LIST OF TASKS:
1) From the passage on grassfed products, list every ruminant animal it names.
2) Reproduce verbatim the lines of the records from the line with "Task: Open the settings gear in top bar" through the final line of the records.

GIVEN PASSAGE:
----

- What is grassfed?
- What kinds of products are grassfed?
- What are the advantages of grassfed products?
- What are the disadvantages of grassfed products?
- Where can I buy grassfed products?
- How can I be certain the product is truly grassfed?
- What is the American Grassfed Association?
- What are the activities of the American Grassfed Association?
- Who may join the American Grassfed Association, and what’s the difference between membership and certification?
- How do I cook Grassfed?
The American Grassfed Association defines grassfed products from ruminants, including cattle, bison, goats and sheep, as those food products from animals that have eaten nothing but their mother’s milk and fresh grass or grass-type hay from birth to harvest – all their lives. They are also raised with no confinement and no antibiotics or hormones, and must be born and raised in the U.S. For grassfed non-ruminants, including pigs and poultry, grass is a significant part of their diets, but not the entirety of their diets, since these animals need to consume grains. The USDA defines grassfed as ruminant animals fed solely on grass and forage from weaning to harvest with no confinement during the growing season. AGA has developed a certification program and our own set of stringent grassfed standards.

----

DATA FOR THIS TASK:
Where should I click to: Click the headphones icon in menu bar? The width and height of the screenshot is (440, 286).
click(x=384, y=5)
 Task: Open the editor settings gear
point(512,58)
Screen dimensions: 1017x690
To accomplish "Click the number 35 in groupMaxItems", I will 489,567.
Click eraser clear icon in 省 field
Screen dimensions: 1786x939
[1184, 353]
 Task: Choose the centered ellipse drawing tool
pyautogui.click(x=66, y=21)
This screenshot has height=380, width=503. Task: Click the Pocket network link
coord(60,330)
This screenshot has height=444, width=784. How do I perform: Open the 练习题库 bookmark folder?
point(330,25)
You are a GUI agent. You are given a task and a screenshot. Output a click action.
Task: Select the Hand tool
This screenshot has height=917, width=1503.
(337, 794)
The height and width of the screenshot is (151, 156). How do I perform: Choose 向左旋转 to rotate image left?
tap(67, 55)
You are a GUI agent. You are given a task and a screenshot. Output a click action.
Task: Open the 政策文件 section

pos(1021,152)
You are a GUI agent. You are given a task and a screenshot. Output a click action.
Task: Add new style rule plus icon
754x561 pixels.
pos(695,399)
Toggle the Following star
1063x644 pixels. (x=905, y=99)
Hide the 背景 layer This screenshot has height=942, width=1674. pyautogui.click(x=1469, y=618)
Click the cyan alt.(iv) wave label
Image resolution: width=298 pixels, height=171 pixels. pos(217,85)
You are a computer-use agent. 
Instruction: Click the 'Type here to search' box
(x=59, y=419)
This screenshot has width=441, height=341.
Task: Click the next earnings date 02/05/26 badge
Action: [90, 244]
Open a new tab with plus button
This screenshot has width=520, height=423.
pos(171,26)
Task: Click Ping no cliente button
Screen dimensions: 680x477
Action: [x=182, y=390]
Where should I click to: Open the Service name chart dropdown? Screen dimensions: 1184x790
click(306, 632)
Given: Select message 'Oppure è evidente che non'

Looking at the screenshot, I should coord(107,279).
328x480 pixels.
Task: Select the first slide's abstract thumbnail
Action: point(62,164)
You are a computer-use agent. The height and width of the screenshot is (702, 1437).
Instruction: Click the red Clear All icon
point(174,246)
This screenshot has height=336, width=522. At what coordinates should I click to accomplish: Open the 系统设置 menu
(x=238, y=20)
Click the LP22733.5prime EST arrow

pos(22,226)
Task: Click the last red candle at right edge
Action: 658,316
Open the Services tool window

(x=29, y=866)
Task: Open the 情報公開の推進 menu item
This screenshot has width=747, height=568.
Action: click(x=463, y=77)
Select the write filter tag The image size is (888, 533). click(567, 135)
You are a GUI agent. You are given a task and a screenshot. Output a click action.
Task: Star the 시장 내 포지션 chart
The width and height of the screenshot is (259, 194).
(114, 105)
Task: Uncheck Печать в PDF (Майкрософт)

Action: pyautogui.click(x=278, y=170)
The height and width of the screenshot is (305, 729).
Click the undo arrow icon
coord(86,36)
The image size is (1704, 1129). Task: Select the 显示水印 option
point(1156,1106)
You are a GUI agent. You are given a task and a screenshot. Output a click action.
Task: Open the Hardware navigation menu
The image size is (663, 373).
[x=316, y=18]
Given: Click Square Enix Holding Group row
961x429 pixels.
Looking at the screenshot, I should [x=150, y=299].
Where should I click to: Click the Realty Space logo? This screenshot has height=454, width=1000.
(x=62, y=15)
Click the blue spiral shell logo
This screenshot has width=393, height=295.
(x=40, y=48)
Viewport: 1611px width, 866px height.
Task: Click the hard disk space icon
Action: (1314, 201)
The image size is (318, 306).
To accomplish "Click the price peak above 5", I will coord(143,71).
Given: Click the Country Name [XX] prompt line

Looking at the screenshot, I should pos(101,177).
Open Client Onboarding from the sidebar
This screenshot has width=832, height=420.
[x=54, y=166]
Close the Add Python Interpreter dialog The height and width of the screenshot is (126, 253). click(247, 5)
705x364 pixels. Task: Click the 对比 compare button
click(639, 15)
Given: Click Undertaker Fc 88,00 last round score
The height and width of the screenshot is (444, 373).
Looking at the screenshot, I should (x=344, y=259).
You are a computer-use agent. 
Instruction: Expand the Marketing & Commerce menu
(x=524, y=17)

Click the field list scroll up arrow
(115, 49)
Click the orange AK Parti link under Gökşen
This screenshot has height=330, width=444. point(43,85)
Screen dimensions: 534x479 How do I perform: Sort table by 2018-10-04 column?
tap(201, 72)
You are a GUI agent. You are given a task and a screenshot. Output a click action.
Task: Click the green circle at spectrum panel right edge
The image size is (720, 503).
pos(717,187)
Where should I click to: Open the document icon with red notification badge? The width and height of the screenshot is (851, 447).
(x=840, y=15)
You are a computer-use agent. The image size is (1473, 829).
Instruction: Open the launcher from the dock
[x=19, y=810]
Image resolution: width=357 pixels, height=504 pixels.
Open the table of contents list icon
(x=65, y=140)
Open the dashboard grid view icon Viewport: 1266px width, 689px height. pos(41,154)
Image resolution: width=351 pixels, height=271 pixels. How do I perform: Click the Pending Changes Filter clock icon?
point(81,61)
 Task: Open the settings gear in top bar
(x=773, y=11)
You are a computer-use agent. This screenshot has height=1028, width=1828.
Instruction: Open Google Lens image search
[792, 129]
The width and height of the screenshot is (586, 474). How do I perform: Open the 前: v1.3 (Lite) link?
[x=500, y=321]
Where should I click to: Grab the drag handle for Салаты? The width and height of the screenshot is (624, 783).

----

LIST OF SOLUTIONS:
1)
- Cattle
- Bison
- Goats
- Sheep

2)
 Task: Open the settings gear in top bar
(x=773, y=11)
You are a computer-use agent. This screenshot has height=1028, width=1828.
Instruction: Open Google Lens image search
[792, 129]
The width and height of the screenshot is (586, 474). How do I perform: Open the 前: v1.3 (Lite) link?
[x=500, y=321]
Where should I click to: Grab the drag handle for Салаты? The width and height of the screenshot is (624, 783).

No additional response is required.